Von Glasersfeld (1983) cited in: Gary D. Phye (1996) Handbook of Academic Learning: Construction of Knowledge. p. 360
What we call knowledge does not and cannot have the purpose of producing representations of an independent reality, but instead has an adaptive function. - Glasersfeld, 2001
.. in spite of the fact that it often feels as though the meaning of words and sentences were conveyed to us by the sounds of speech or the signs on a printed page, It is easy to show that meanings do not travel through space and must under all circumstances be constructed in the head of the language users.

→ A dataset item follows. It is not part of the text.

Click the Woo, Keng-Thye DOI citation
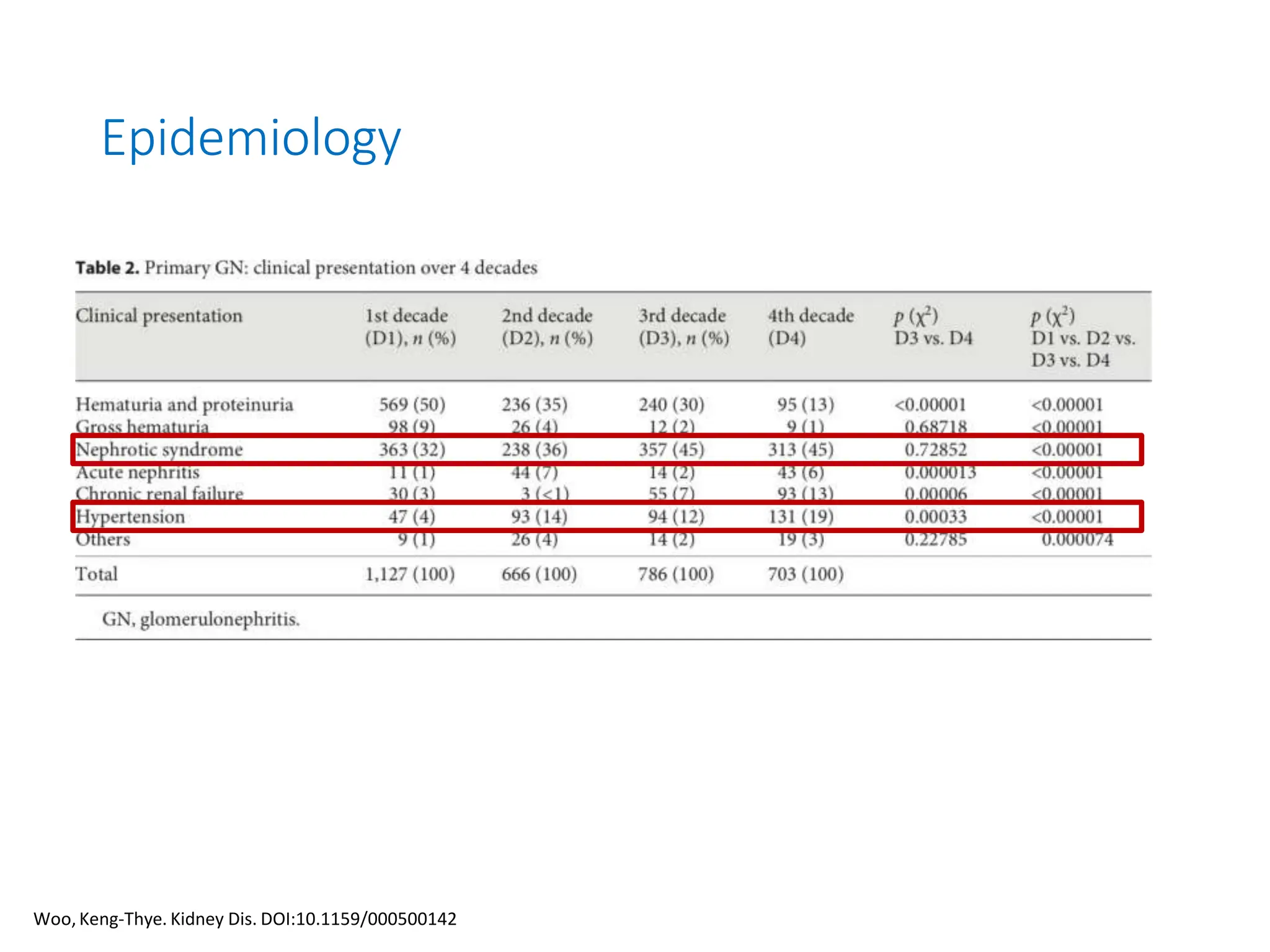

Von Glasersfeld (1989, p. 444) cited in: Wolff-Michael Roth (2011) Passibility: At the Limits of the Constructivist Metaphor. p. 110
...I believe I have come to adopt a cybernetic way of thinking... I became aware of this in the many conversations with students who were worrying about their future and asked for advice. I heard myself telling them that it was far more important to know what one did not want to do, than to have detailed plans of what one did want to do. One day it dawned on me that this was plain cybernetic advice; It is more useful to specify constraints rather than goals. - And then I explained it by adding that in one’s teens or twenties one usually has already discovered a number of things that one cannot stand, whereas it is quite impossible to foresee what, ten or twenty years later, will provide the satisfactions needed to maintain one’s equilibrium.
What we call knowledge does not and cannot have the purpose of producing representations of an independent reality, but instead has an adaptive function.

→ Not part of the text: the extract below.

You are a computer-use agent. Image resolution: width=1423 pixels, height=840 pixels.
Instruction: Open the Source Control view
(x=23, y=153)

Von Glasersfeld cited in: E. John Capaldi, Robert W. Proctor (1999) Contextualism in psychological research?: a critical review. p. 10
For me, as I later came to say, cybernetics is the art of creating equilibrium in a world of possibilities and constraints. This is not just a romantic description, it portrays the new way of thinking quite accurately. Cybernetics differs from the traditional scientific procedure, because it does not try to explain phenomena by searching for their causes, but rather by specifying the constraints that determine the direction of their development.
( Von Glasersfeld (2010) Partial Memories: Sketches from an Improbable Life. p. 136
Cybernetics, Experience and the Concept of Self, 1970
As a metaphor - and I stress that it is intended as a metaphor - the concept of an invariant that arises out of mutually or cyclically balancing changes may help us to approach the concept of self. In cybernetics this metaphor is implemented in the ‘closed loop’, the circular arrangement of feedback mechanisms that maintain a given value within certain limits. They work toward an invariant, but the invariant is achieved not by a steady resistance, the way a rock stands unmoved in the wind, but by compensation over time. Whenever we happen to look in a feedback loop, we find the present act pitted against the immediate past, but already on the way to being compensated itself by the immediate future. The invariant the system achieves can, therefore, never be found or frozen in a single element because, by its very nature, it consists in one or more relationships - and relationships are not in things but between them. If the self, as I suggest, is a relational entity, it cannot have a locus in the world of experiential objects. It does not reside in the heart, as Aristotle thought, nor in the brain, as we tend to think today. It resides in no place at all, but merely manifests itself in the continuity of our acts of differentiating and relating and in the intuitive certainty we have that our experience is truly ours.
The "second order cyberneticians" claimed that knowledge is a biological phenomenon (Maturana, 1970), that each individual constructs his or her own "reality" (Foerster, 1973) and that knowledge "fits" but does not "match" the world of experience (von Glasersfeld, 1987).